El partido amistoso, originalmente previsto para el 13 de octubre en Soldier Field, un estadio con capacidad para 61.500 espectadores en Chicago, se disputará ahora en el Chase Stadium, con capacidad para 21.550 espectadores, en Fort Lauderdale, Florida, el estadio local del capitán argentino y figura del Inter Miami, Lionel Messi.
El desarrollo llega en medio de los preparativos para la Copa Mundial de Fútbol de 2026, que Estados Unidos coorganizará con Canadá y México. El presidente de Estados Unidos, Donald Trump, ha prometido a los aficionados que será una “experiencia sin fisuras”.
El partido se jugará ahora un día después en Florida, afirmó en un comunicado la organizadora DeeDee Jones.

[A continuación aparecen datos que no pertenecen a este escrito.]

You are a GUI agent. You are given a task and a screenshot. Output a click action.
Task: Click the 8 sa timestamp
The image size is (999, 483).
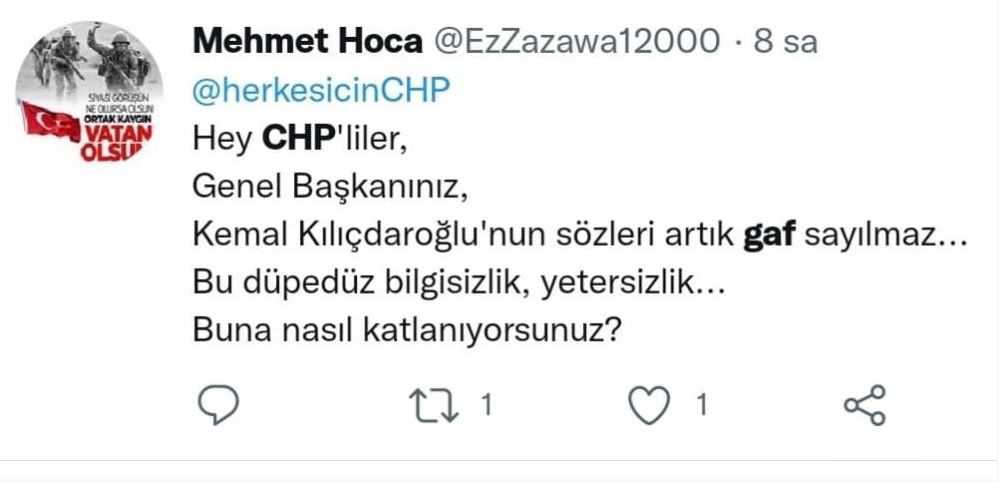[786, 42]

La Asociación del Fútbol Argentino (AFA) se negó a hacer comentarios. El traslado fue informado por primera vez por la Associated Press.
Chicago, la ciudad más grande de Illinois, gobernado por demócratas, y la tercera más grande del país, ha estado resistiendo la dura campaña de Trump para deportar a millones de inmigrantes, lo que ha provocado acusaciones de abusos a los derechos y una cantidad de demandas.
Trump, el miércoles, pidió encarcelar a funcionarios demócratas en Illinois que se resisten a las autoridades de Inmigración y Control de Aduanas (ICE).
“¡El alcalde de Chicago debería ir a la cárcel por no proteger a los oficiales de ICE! ¡El gobernador (JB) Pritzker también!”, escribió Trump en su plataforma de redes sociales.
Las autoridades locales argumentan que la policía municipal y la aplicación de la ley estatal son suficientes para manejar las protestas, pero Trump afirma que se necesita al ejército para mantener a salvo a los agentes federales, aumentando las preocupaciones de sus críticos sobre un crecimiento del autoritarismo.
Estados Unidos será el anfitrión de la mayor parte de los juegos de la Copa del Mundo y Trump ya ha sugerido mover partidos de ciudades que considera un riesgo de seguridad.
Entre las ciudades anfitrionas de EE. UU. figuran bastiones demócratas como Los Ángeles, San Francisco y Seattle.